The city was supposed to hold his payments until he paid the workers. But that didn't happen.

Littlepage was paid in full. The workers were not.

In all, the workers are owed about $188,000. For some, it's just a few hundred dollars. For others, like Hart and Vernon Ray - who says he was hired by Littlepage to train the ex-cons - it's upward of $20,000.

This is life-changing money. Councilman James Kenney knows that, which is why he's been "asking, cajoling, pressing" anyone in the city to get them paid.

Mark Zecca knows it, too. He's a former city attorney who represented the Labor Standards Unit and is now running for city controller.

"The city didn't do what it was supposed to do," said Zecca. "The city took the money that the city was legally supposed to hold for the workers and paid out that money to [Littlepage]. This is reverse Robin Hood."

Fast-forward to the Nutter administration, and the city says the issue is closed. "The bottom line here is that the city has paid all of the money that LP Group 2 is entitled to under its contract, and if there's a controversy between the former employees and employer, that's between them," said city spokesman Mark McDonald.

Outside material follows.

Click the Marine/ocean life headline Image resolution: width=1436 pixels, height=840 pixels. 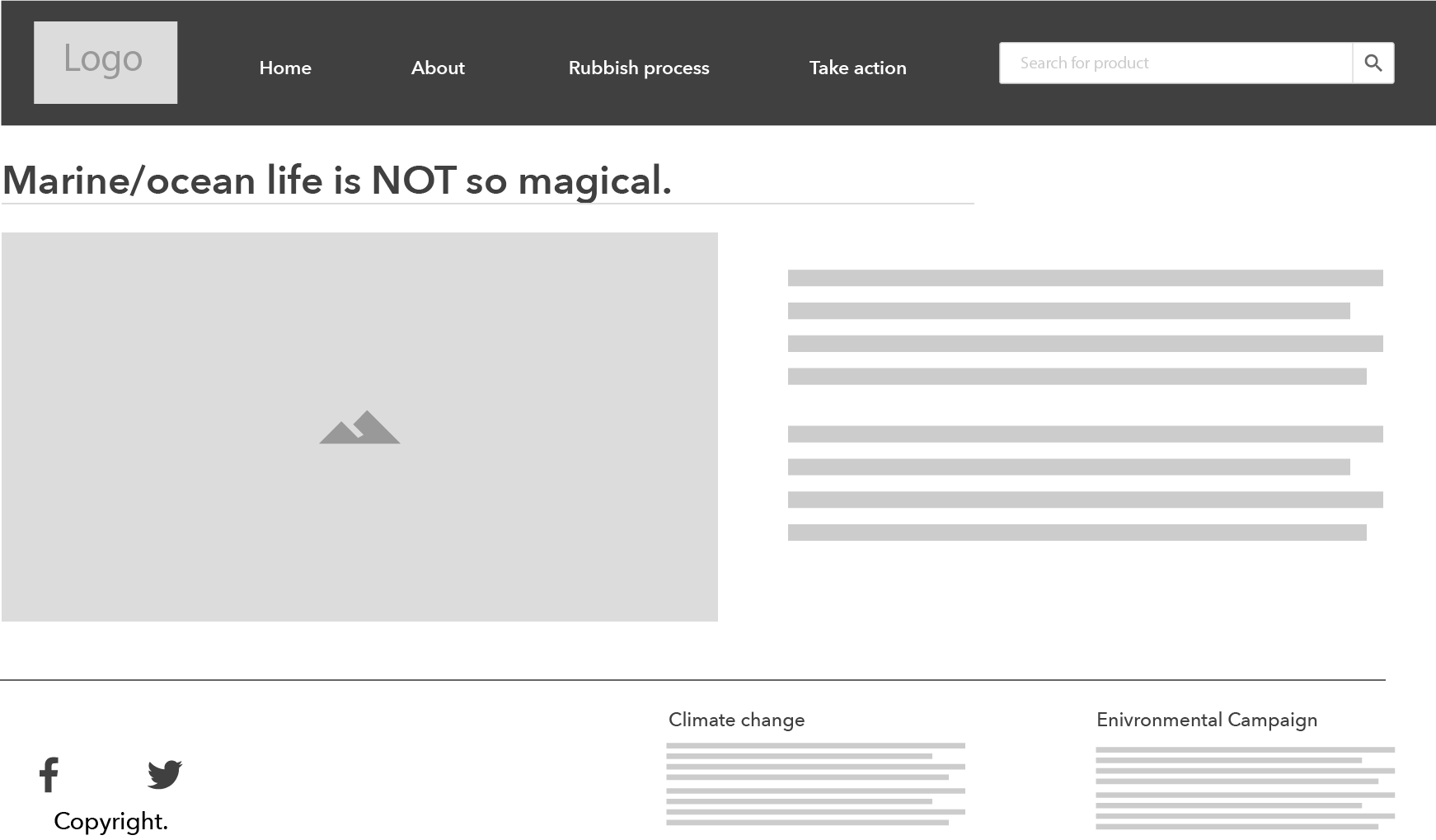coord(337,181)
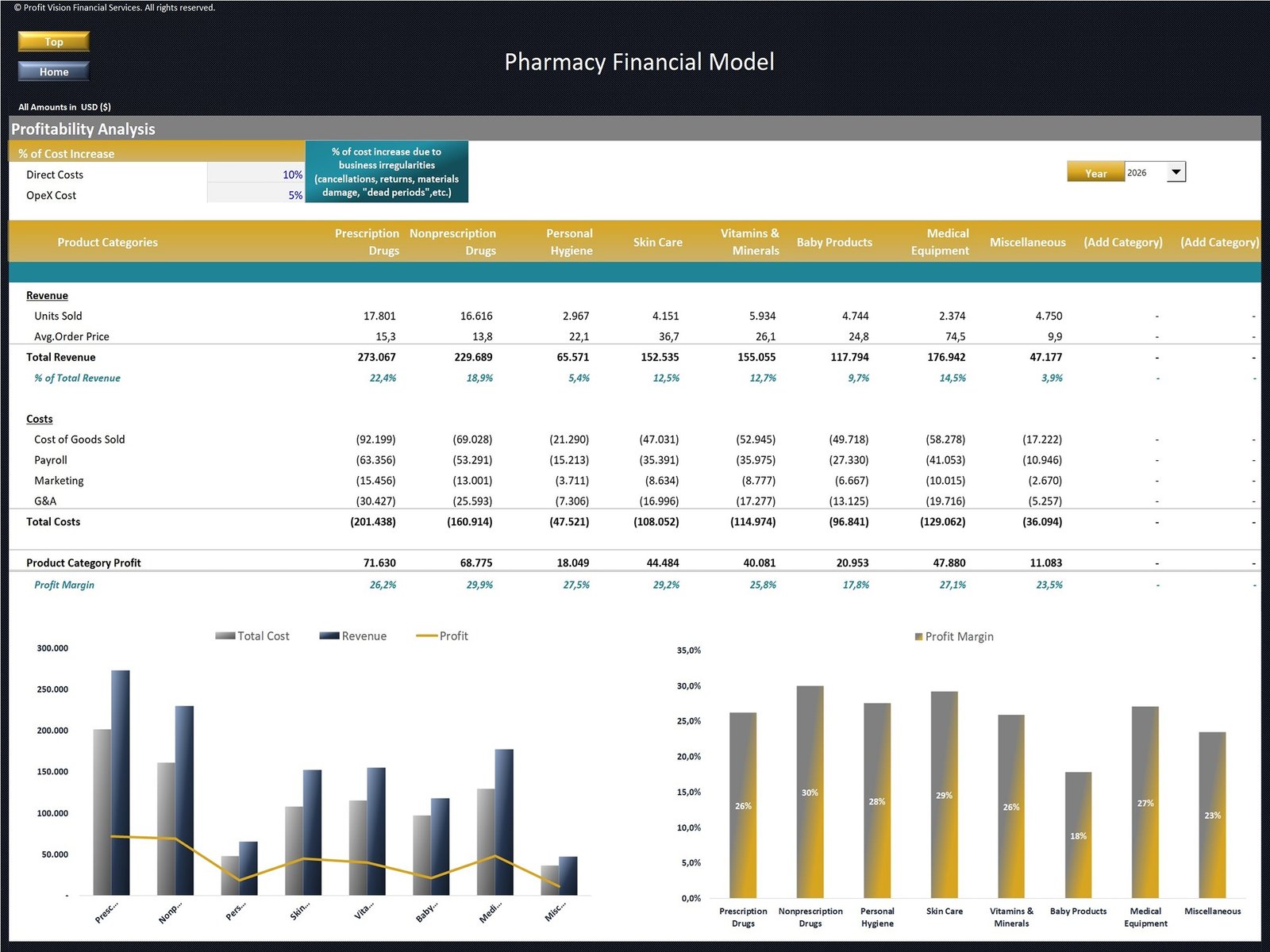The height and width of the screenshot is (952, 1270).
Task: Select the first (Add Category) column header
Action: (1122, 242)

Littlepage didn't return numerous messages left at the Scotlandyard offices. But does anyone really expect him to suddenly step up and do right by these guys? He's had 10 years to do that.

"If they pool their resources, surely they could get some [legal] representation," McDonald said. "They have access to the courts; that's one of the geniuses of the political system."

There is so much that doesn't add up here, and I'm not just talking about a startling lack of empathy on the part of an administration that has gone on record as saying that helping ex-offenders is a priority. Mayor Nutter even set up an office to help them.

These guys don't have money for lawyers. The city knows that. Littlepage knows that.

So why doesn't the city step up and penalize a contractor who screwed over his employees, and who obviously has such disregard for city rules?

Hit him in the pocket, just as he's done to a group of guys who worked their tails off for him. Withhold contracts. Deduct what he owes these workers from his current contracts. Pay them. The city's done it in the past.

It's never too late to do the right thing.

When I checked in on Hart, he was working. He has a full-time job at Ford and a part-time job as a custodian at a welfare-to-work program. "Anything it takes" to make ends meet, he said.

Littlepage, meanwhile, continues to thrive.

In 2011, U.S. Rep. Chaka Fattah announced that Connection Training Services, the very program that took advantage of these workers, was receiving a grant worth more than a million bucks to "improve the long-term labor market prospect for ex-offenders."